== Textauszug ==
Nebenwirkungen

Genetische Defekte

Manche Nebenwirkungen von Medikamenten hängen mit bekannten genetischen (ererbten) Defekten zusammen. So gibt es eine erbliche Krankheit, die den Namen Favismus trägt – es handelt sich um einen Typ der Anämie, der anfallsweise nach dem Genuss von Saubohnen (Favabohnen) auftritt – und deren Symptome sich auch bemerkbar machen, wenn jemand, der diese Veranlagung geerbt hat, beispielsweise mit Malariamitteln behandelt wird.

Medikamente werden vom Stoffwechsel jedes einzelnen Menschen anders verarbeitet. Unter Stoffwechsel versteht man in diesem Fall den Prozess, durch den der Körper Medikamente aufnimmt (absorbiert), verwertet und ausscheidet, wobei er sie verändert und inaktiv macht. Ein häufig vorkommender Stoffwechselvorgang ist ein Prozess, der als Azetylierung bezeichnet wird. In diesem Azetylierungsprozess wird das Medikament chemisch verändert. Diese chemischen Veränderungen finden hauptsächlich in der Leber statt. Man hat festgestellt, das die meisten Menschen Medikamente wie Sulfonamide rasch azetylieren, während bei manchen Patienten dieser Vorgang sehr viel länger dauert. Die Veranlagung zur schnellen oder langsamen Azetylierung ist erblich.

Menschen mit langsamer Azetylierung können Schwierigkeiten mit dem Tuberkulosemittel Isoniazid bekommen: Bei ihnen treten Nebenwirkungen wie Funktionsstörungen der Hautnerven auf, die wiederum zu Taubheitsgefühlen führen.

Arzneimittelallergien

Die meisten Nebenwirkungen, mit denen es ein Arzt in seiner Praxis zu tun bekommt, sind auf eine Allergie zurückzuführen. Allergie gegen ein Arzneimittel bedeutet, dass das Immunsystem des Körpers von dem Medikament aktiviert wird und gewissermaßen einen Angriff auf den Eindringling unternimmt, was sich dann als Symptom bemerkbar macht – im allgemeinen ein Hautausschlag, der oft mit Fieber einhergeht. Eine Reaktion dieser Art, die Anaphylaxie, auch als anaphylaktischer Schock bezeichnet, ist die extremste Form einer Arzneimittelallergie. In dieser Situation führt ein Medikament zu einem fast sofortigen Schock, einem Absacken des Blutdrucks, Atemnot und Hautausschlag. Diese Reaktion tritt am häufigsten bei Penicillin auf, ist aber eine recht seltene Erscheinung.

== Aufgabenstellung ==
Wie ginge der Text über Nebenwirkungen von Medikamenten nach seinem letzten Satz weiter? Schreib ihn von dort aus fort. Die Daten spielen hierfür keine Rolle.

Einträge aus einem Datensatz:
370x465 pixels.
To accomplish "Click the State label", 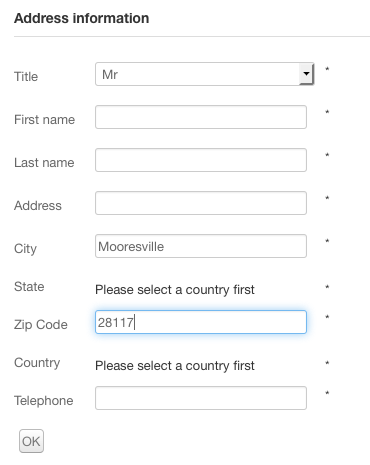I will 29,286.
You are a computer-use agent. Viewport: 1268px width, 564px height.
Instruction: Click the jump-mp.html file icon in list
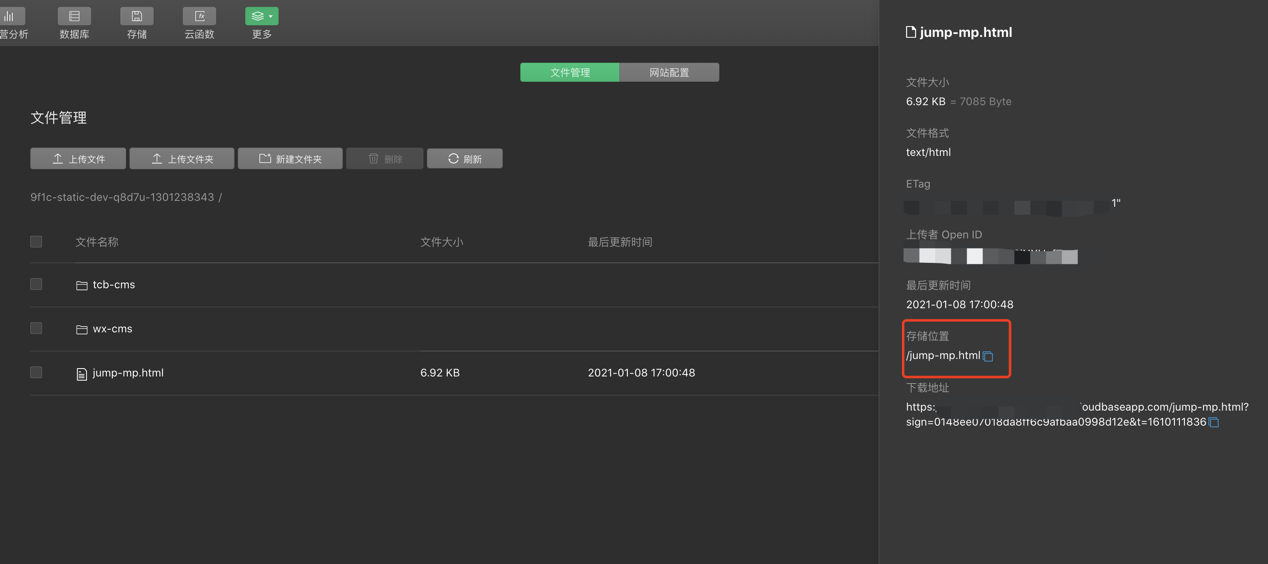[82, 374]
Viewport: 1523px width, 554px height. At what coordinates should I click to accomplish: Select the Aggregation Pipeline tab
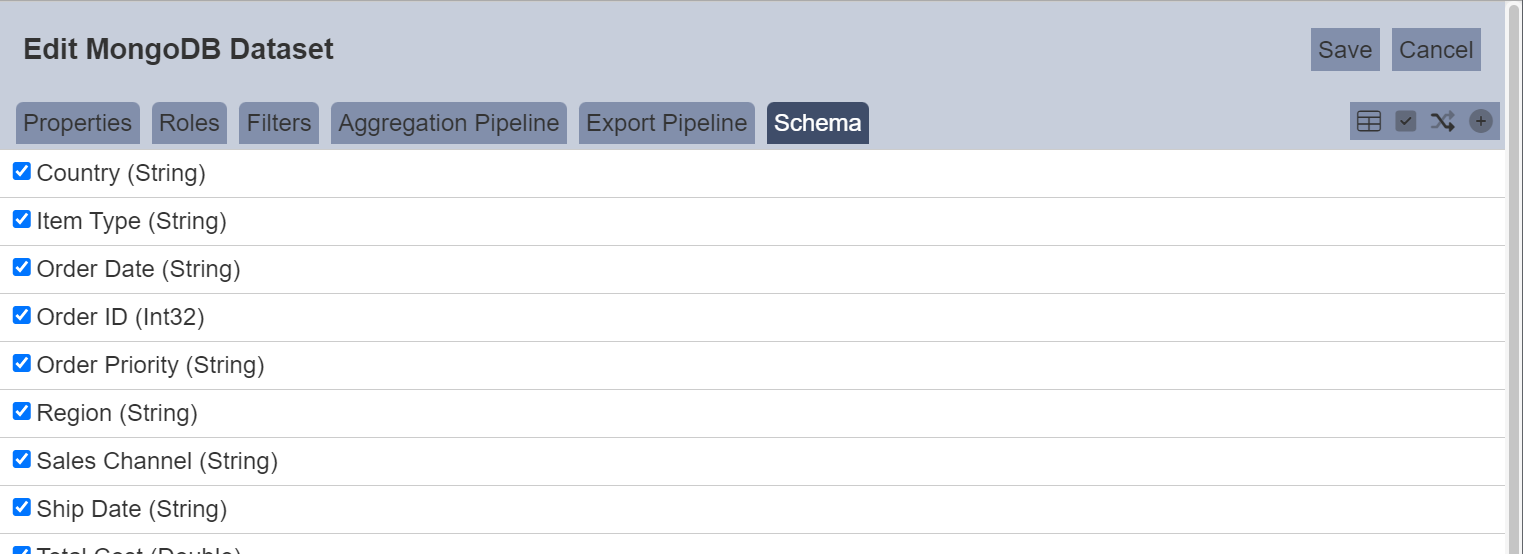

== Ergebnis ==
Anaphylaxie kommt im allgemeinen aber nur vor, wenn das Medikament gespritzt, also nicht, wenn es in Tablettenform eingenommen wird. Bei Anaphylaxie hilft eine sofortige Behandlung mit Adrenalin und ähnlich wirkenden Medikamenten. Hautausschläge sind allergische Reaktionen, und es gibt kaum ein Medikament, das noch nie solche Hautprobleme ausgelöst hat. Der Ausschlag kann ganz plötzlich auftreten oder sich im Laufe von ein bis zwei Tagen entwickeln. Auch das Blut wird von vielen Medikamenten beeinflusst, und dabei handelt es sich ebenfalls meist um eine Allergie und die Bildung abnormer Antikörper durch das Immunsystem. In manchen Fällen wird durch das Medikament die Bildung weißer Blutkörperchen verhindert. Das ist nur bei wenigen Medikamenten der Fall, kann aber tödliche Folgen haben und schränkt deshalb natürlich die Verwendungsmöglichkeit der betreffenden Medikamente stark ein.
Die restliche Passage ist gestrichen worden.